BRIEF: Each record below gets repeated exactly, and pictures stay out of the copy.

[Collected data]
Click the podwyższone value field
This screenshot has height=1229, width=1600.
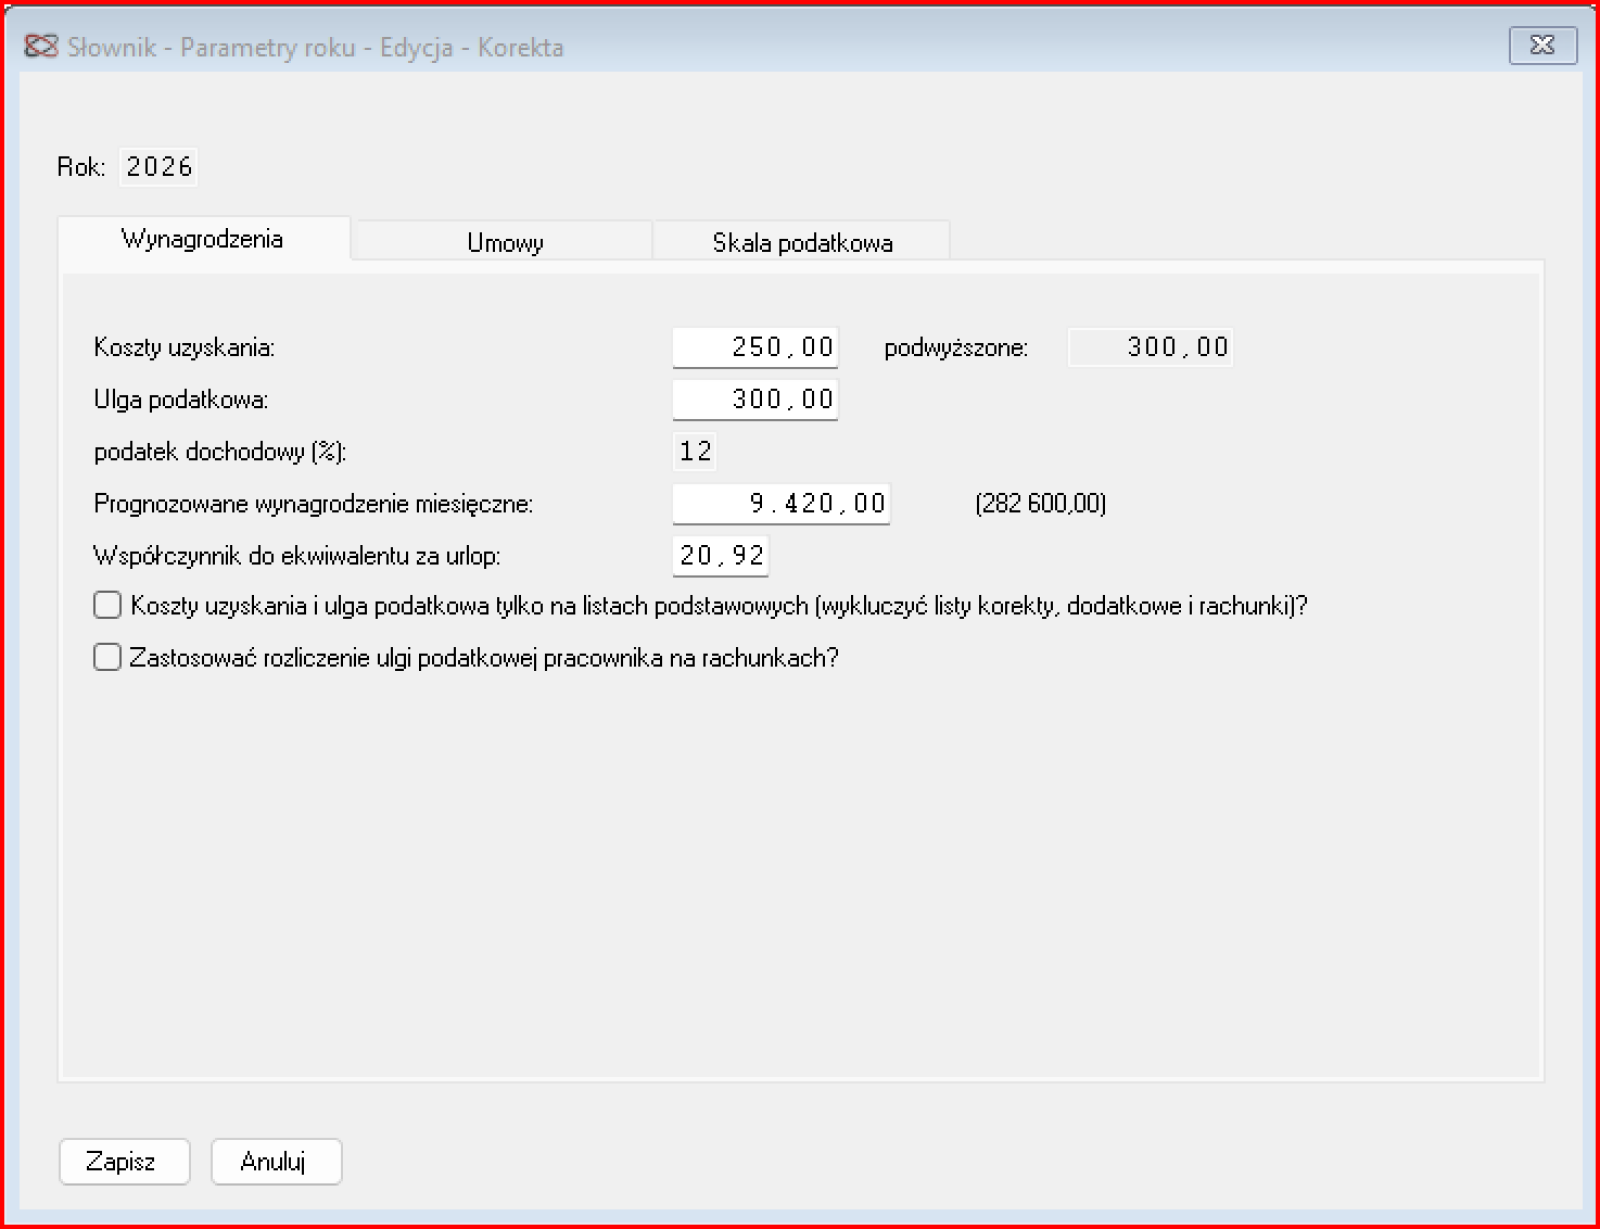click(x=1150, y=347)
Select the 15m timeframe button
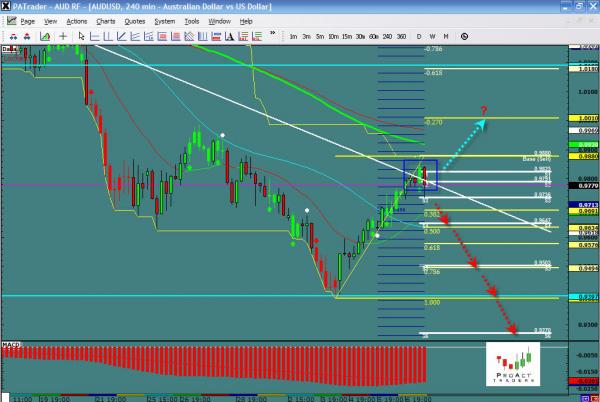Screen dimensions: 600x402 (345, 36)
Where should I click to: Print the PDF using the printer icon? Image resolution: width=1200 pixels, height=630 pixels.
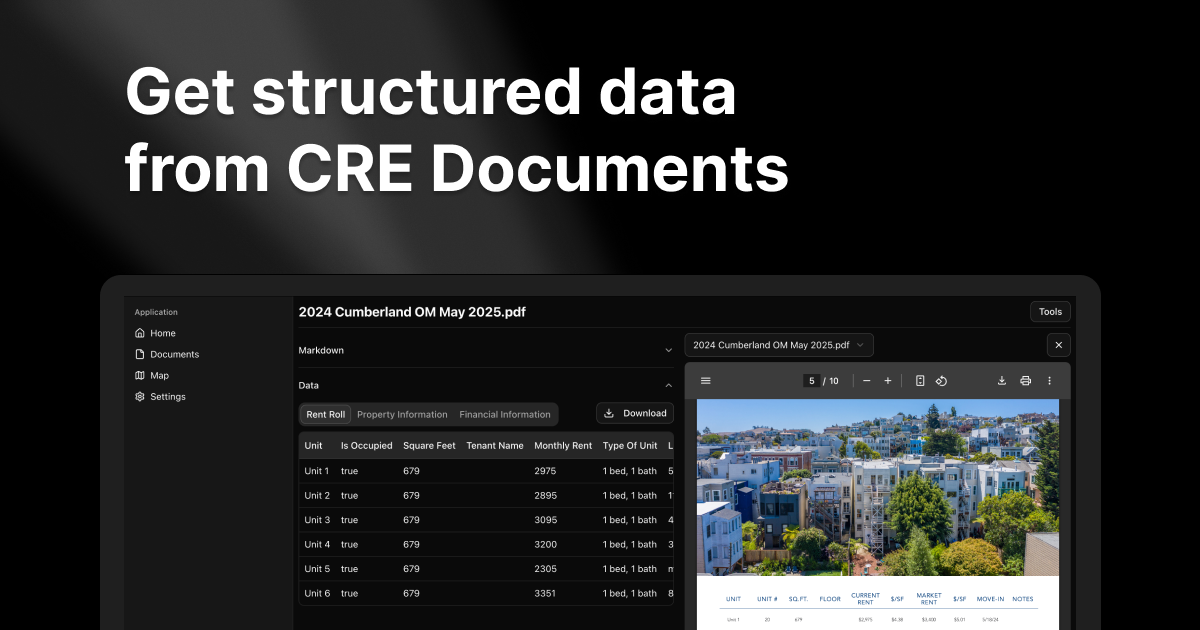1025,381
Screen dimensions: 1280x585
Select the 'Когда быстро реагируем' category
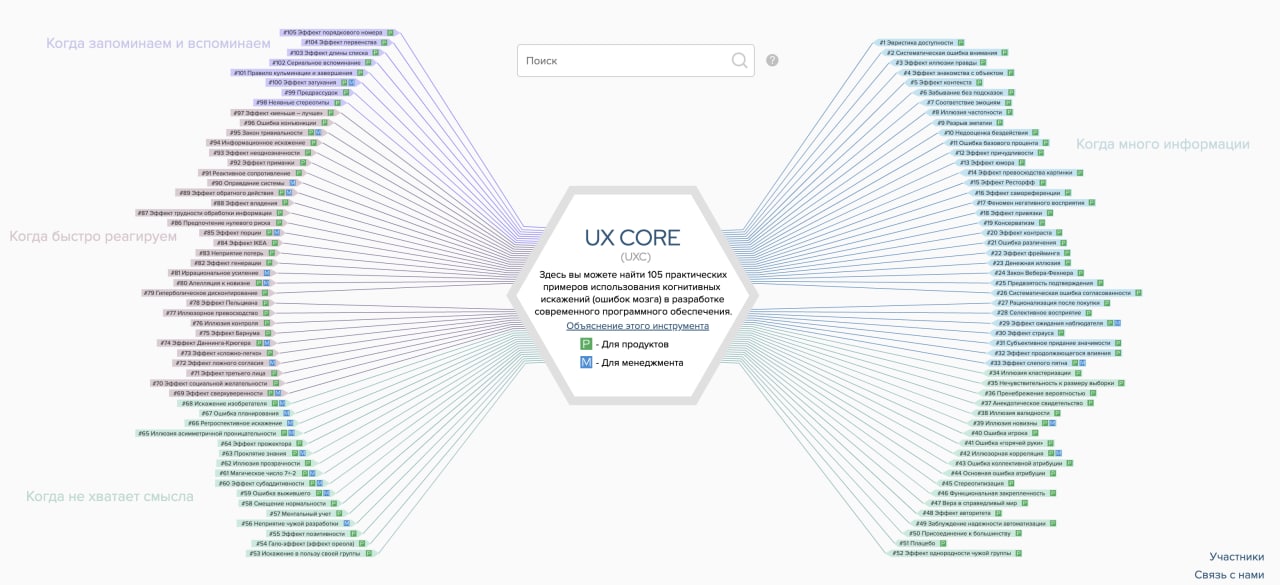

ANSWER TO THIS PROBLEM:
Click the podwyższone value field
This screenshot has height=1229, width=1600.
click(x=1150, y=347)
Select the 15m timeframe button
Screen dimensions: 600x402 (345, 36)
Where should I click to: Print the PDF using the printer icon? Image resolution: width=1200 pixels, height=630 pixels.
1025,381
Screen dimensions: 1280x585
Select the 'Когда быстро реагируем' category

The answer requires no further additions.